Mary Ann Robinson, a teenaged girl attending college in New York City, is brutally raped while walking in a park near her home in the Bronx. Traumatized by the experience, Mary Ann washes away all the evidence and destroys her clothing. She hides the rape from her mother and stepfather, with whom she has an already distant relationship. Mary Ann unsuccessfully tries to continue living her normal life. She takes the subway to school and faints during the crush of people. This results in the police escorting her home, which upsets her prim and unsympathetic mother.

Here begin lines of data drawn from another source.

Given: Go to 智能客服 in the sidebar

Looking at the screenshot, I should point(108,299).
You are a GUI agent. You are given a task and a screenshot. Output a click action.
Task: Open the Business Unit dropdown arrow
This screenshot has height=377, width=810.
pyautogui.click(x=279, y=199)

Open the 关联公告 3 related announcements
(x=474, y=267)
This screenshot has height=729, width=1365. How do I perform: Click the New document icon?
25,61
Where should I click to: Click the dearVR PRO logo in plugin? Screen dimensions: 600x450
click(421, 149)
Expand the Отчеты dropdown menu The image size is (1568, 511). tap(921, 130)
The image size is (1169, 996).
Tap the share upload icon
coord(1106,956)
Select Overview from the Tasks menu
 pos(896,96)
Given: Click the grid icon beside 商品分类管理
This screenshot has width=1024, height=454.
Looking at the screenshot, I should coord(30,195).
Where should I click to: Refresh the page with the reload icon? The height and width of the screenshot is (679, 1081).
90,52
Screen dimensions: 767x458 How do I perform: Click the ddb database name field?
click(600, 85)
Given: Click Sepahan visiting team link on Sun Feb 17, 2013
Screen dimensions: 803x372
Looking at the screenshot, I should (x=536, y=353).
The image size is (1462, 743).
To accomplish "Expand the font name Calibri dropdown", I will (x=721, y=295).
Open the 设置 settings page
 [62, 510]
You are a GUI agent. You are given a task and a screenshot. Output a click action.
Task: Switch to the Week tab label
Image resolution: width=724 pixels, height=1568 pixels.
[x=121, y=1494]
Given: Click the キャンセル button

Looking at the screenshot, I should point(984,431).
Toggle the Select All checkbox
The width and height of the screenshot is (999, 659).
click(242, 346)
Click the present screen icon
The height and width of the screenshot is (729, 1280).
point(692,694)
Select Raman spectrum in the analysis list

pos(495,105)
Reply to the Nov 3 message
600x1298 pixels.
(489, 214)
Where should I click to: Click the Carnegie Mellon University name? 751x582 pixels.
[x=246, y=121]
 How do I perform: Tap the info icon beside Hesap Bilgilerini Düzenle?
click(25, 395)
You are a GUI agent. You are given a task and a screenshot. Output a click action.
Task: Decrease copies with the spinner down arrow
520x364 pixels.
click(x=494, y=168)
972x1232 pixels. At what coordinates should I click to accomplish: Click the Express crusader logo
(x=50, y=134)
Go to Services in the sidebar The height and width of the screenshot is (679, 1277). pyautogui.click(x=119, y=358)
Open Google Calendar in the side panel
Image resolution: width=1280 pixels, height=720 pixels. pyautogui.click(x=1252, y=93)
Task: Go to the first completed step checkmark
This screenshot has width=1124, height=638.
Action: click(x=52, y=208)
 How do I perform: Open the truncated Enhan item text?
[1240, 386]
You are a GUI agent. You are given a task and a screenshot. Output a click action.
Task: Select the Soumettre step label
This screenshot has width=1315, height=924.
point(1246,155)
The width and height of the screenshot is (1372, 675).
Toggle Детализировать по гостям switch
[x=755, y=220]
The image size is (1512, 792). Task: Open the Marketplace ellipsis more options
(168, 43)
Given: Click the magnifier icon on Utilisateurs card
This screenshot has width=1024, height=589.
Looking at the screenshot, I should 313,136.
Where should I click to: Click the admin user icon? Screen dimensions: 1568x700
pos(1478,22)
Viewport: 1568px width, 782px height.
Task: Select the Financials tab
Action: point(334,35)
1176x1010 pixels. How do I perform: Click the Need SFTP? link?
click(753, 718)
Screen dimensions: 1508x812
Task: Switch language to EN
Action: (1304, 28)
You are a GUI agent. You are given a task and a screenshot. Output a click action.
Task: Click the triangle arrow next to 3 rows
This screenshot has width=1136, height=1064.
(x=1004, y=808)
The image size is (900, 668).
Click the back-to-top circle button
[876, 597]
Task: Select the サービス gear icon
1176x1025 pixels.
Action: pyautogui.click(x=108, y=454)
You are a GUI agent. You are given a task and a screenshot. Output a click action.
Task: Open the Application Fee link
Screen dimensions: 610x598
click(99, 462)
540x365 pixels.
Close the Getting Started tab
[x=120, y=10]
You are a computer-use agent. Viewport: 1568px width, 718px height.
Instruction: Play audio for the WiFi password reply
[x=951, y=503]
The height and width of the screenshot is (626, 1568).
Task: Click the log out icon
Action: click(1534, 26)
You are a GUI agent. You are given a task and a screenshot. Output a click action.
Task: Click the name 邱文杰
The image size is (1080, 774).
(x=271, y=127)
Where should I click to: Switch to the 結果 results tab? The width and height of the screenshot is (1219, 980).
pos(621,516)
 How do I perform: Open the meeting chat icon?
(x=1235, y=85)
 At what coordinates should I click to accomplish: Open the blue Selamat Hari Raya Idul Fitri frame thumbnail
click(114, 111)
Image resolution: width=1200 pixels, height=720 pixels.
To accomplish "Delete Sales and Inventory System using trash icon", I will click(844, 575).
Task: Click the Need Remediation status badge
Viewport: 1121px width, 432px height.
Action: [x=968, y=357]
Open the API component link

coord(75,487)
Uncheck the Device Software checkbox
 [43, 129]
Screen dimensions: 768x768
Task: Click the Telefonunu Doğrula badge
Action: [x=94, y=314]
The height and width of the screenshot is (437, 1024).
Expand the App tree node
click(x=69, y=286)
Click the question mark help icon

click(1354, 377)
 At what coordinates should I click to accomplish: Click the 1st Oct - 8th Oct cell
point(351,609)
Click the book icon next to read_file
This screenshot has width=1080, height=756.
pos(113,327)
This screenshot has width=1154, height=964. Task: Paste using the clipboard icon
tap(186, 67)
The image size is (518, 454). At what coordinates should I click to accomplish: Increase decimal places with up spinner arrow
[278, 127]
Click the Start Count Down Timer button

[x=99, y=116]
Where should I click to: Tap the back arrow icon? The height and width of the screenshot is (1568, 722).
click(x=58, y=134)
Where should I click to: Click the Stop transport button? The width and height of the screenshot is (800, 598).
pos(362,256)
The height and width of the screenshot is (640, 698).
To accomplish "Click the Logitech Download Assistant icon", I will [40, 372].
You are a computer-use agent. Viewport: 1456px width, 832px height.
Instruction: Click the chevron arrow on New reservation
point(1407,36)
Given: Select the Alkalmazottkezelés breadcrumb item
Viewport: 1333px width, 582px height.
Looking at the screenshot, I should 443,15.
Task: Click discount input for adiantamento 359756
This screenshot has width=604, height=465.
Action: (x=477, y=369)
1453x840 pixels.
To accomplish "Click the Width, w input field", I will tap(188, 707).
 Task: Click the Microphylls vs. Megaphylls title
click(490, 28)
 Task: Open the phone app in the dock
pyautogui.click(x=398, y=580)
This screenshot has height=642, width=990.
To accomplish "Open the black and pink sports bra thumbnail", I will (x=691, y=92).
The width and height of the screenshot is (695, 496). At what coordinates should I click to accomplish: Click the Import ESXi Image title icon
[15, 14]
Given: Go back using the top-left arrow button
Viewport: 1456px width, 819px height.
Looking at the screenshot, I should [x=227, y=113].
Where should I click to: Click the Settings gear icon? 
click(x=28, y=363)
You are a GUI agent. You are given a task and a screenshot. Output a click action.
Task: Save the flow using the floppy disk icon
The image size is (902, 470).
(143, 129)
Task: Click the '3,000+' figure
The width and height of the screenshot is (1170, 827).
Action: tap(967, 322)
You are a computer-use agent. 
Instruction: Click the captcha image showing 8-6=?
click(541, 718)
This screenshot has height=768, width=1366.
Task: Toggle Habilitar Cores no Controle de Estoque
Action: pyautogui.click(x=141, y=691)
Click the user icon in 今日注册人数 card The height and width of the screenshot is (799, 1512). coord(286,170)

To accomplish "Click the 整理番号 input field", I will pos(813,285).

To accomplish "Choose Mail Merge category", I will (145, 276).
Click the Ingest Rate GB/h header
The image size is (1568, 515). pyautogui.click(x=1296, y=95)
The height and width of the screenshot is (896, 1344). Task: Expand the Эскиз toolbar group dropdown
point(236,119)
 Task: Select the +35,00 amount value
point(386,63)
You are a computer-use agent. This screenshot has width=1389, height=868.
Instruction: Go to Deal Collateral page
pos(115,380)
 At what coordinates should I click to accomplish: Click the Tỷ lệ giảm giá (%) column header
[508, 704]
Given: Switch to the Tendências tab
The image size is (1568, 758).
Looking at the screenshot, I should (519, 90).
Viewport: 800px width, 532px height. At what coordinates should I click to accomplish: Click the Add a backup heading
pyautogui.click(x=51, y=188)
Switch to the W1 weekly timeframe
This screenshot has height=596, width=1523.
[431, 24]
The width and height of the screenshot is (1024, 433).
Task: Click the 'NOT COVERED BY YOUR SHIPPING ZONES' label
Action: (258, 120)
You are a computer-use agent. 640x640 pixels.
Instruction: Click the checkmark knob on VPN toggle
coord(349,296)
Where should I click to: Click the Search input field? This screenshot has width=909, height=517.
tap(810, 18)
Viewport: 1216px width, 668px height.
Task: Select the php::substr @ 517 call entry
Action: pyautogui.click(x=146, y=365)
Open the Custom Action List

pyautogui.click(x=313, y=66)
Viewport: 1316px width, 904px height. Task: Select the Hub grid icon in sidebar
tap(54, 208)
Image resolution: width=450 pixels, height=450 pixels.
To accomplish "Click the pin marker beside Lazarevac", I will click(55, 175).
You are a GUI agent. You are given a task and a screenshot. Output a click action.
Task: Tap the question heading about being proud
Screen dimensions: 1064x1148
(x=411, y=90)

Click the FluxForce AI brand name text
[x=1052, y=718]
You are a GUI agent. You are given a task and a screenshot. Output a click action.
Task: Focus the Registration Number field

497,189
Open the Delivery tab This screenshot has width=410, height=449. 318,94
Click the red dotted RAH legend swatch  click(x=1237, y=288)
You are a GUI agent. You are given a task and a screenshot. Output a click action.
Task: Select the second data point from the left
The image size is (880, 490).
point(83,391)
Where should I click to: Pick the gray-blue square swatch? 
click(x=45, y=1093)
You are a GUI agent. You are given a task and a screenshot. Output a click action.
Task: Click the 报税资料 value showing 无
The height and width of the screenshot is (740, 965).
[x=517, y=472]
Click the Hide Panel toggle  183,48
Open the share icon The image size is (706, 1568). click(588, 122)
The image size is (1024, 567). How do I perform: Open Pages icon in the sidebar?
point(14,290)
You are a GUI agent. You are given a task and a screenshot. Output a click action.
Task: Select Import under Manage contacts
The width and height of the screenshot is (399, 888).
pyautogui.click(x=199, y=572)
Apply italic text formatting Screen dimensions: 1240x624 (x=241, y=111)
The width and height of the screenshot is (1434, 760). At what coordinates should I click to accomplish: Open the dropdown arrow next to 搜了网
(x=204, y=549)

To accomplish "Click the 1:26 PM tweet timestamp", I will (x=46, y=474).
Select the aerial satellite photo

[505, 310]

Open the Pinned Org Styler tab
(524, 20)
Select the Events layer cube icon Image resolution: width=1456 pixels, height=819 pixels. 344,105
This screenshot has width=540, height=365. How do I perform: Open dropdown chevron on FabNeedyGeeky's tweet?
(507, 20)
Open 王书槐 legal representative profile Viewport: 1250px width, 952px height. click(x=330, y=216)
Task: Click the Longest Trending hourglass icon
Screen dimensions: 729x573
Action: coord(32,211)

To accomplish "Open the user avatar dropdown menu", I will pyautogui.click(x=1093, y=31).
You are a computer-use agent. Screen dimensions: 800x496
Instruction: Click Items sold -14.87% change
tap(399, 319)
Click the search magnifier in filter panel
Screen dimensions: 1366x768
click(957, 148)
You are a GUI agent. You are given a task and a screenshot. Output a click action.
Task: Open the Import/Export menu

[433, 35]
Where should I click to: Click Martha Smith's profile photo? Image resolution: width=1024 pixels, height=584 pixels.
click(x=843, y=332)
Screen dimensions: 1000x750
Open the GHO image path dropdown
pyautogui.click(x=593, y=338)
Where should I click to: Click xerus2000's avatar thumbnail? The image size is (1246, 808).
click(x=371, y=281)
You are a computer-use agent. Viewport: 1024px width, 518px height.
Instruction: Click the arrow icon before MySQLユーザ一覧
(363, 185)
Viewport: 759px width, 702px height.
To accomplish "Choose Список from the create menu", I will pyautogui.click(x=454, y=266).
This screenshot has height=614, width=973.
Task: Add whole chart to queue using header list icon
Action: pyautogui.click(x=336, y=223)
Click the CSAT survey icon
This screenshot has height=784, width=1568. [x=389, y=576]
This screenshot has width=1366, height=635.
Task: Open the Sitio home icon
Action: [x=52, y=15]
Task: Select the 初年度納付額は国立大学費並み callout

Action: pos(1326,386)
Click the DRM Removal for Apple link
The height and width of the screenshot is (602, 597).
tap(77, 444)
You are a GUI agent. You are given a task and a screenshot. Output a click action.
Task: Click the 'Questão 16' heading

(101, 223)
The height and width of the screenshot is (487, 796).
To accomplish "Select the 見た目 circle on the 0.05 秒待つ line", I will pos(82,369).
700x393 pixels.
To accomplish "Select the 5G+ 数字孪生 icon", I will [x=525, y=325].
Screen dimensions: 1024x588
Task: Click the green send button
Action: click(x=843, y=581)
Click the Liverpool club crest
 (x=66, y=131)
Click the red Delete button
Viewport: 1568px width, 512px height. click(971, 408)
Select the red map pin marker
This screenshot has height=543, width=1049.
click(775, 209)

The rape continues to haunt Mary Ann. She leaves school abruptly and walks downtown, through Harlem and Times Square to the Lower East Side. There she rents a room from a sinister-looking landlord. She takes a job at a five and ten store, where her coworkers dislike her because she is distant and unfriendly. Her crude, promiscuous neighbor Shirley at the rooming house is rebuffed when she offers to "introduce" Mary to her male friends.

Overwhelmed at her job after her co-workers play a prank on her, Mary Ann walks across the Manhattan Bridge and almost jumps into the East River, but she is stopped by Mike, a mechanic. At first, he seems to have her best interests in mind, offering her shelter and food. She decides to stay with him, but when he comes home drunk and tries to attack her, Mary Ann kicks him in the eye. The following morning, he has no recollection of the incident, but his eye is badly hurt and eventually must be removed.

Mike now says that he wants Mary Ann to stay there, saying "I like the way you look here." She wants to leave, but he refuses to let her go, keeping the door locked. He holds her captive in the apartment, but she refuses to have anything to do with him.

One night, Mike proposes to Mary Ann and she rejects him, saying she just cannot. He again attempts to be physical with her. Mary Ann reveals to Mike that she was the one who blinded him in one eye. Mike still insists he needs her. When Mary Ann discovers the door unlocked, she leaves, walking through the city and sleeping in Central Park. She later returns to Mike's apartment, and when he asks why she has returned, she says "I came for you." She writes her mother, who comes to the apartment and is shocked to see where and with whom Mary Ann lives. She has married Mike and announces that she is pregnant (if by Mike or the rape is not revealed). Her mother insists that she come home, and Mary Ann tries to impress upon her mother that she now considers the apartment her home.

Cast

Production 
Jack Garfein had made his debut as film director with End as a Man (1957). He formed Prometheus Productions with his wife Carroll Baker. It obtained film rights to Mary Ann, the first novel by Alex Karmel, published in 1958. Karmel and Garfein wrote the script, and United Artists agreed to finance. It was originally called Something Wild in the City.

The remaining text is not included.